Task to complete: Leave the images behind and copy every record exactly.
*** Block opens ***
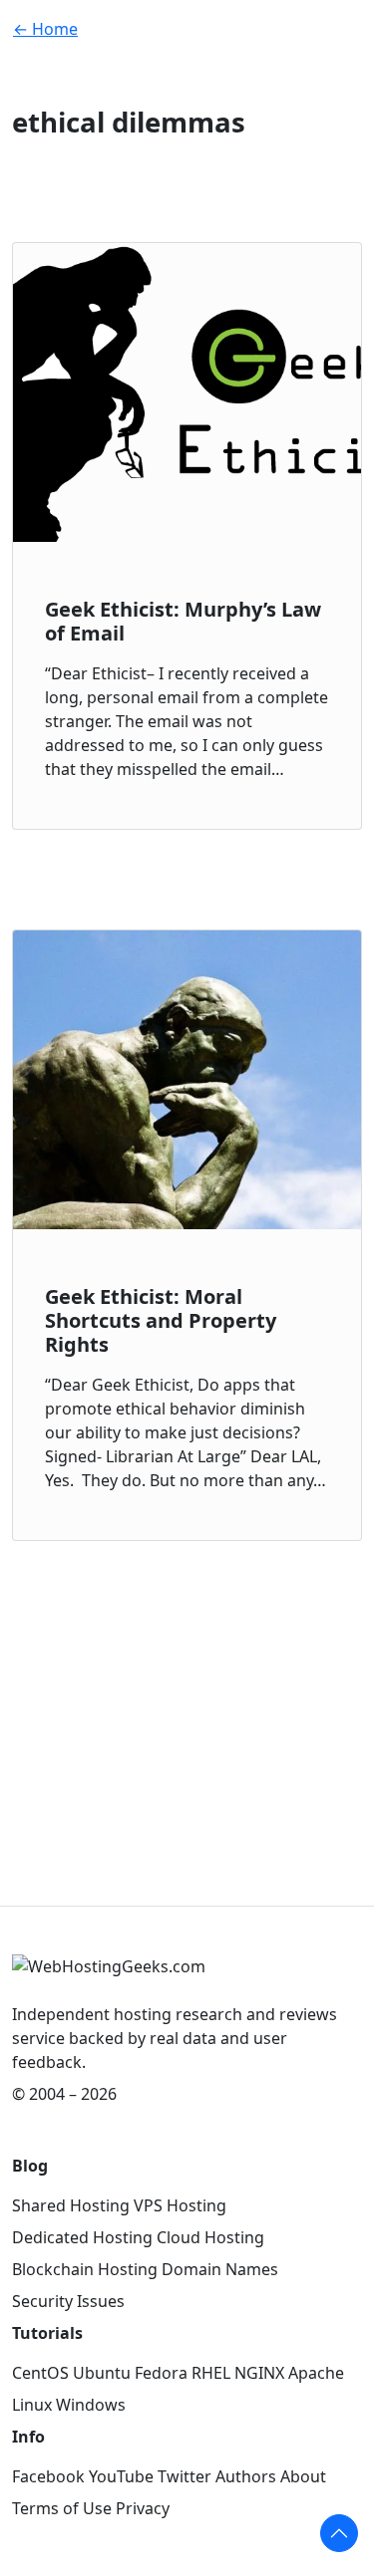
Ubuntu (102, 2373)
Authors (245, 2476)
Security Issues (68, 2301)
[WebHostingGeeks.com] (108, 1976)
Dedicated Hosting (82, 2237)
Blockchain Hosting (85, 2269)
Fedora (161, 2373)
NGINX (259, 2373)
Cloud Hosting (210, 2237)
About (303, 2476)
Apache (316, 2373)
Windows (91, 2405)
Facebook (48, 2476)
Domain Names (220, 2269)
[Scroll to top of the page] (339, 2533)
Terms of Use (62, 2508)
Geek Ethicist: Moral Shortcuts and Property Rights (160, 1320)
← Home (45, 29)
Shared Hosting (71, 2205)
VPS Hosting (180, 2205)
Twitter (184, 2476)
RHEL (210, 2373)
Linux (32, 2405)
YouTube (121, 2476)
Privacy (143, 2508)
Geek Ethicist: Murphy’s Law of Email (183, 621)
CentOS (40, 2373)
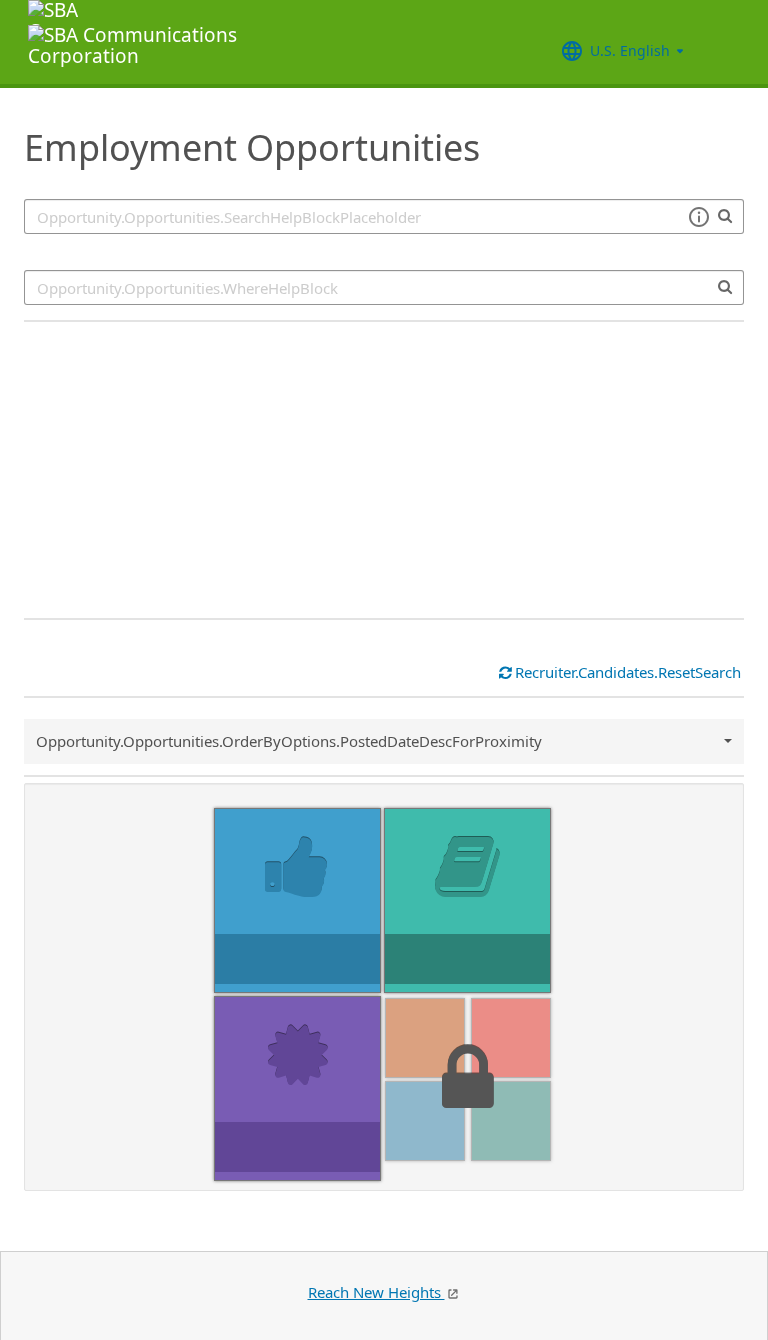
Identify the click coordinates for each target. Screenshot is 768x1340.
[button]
*** Block closes ***
The completed task:
Ubuntu (102, 2373)
Authors (245, 2476)
Security Issues (68, 2301)
[WebHostingGeeks.com] (108, 1976)
Dedicated Hosting (82, 2237)
Blockchain Hosting (85, 2269)
Fedora (161, 2373)
NGINX (259, 2373)
Cloud Hosting (210, 2237)
About (303, 2476)
Apache (316, 2373)
Windows (91, 2405)
Facebook (48, 2476)
Domain Names (220, 2269)
[Scroll to top of the page] (339, 2533)
Terms of Use (62, 2508)
Geek Ethicist: Moral Shortcuts and Property Rights (160, 1320)
← Home (45, 29)
Shared Hosting (71, 2205)
VPS Hosting (180, 2205)
Twitter (184, 2476)
RHEL (210, 2373)
Linux (32, 2405)
YouTube (121, 2476)
Privacy (143, 2508)
Geek Ethicist: Murphy’s Law of Email (183, 621)
CentOS (40, 2373)
Identify the click coordinates for each target. Screenshot is 768x1340.
[button]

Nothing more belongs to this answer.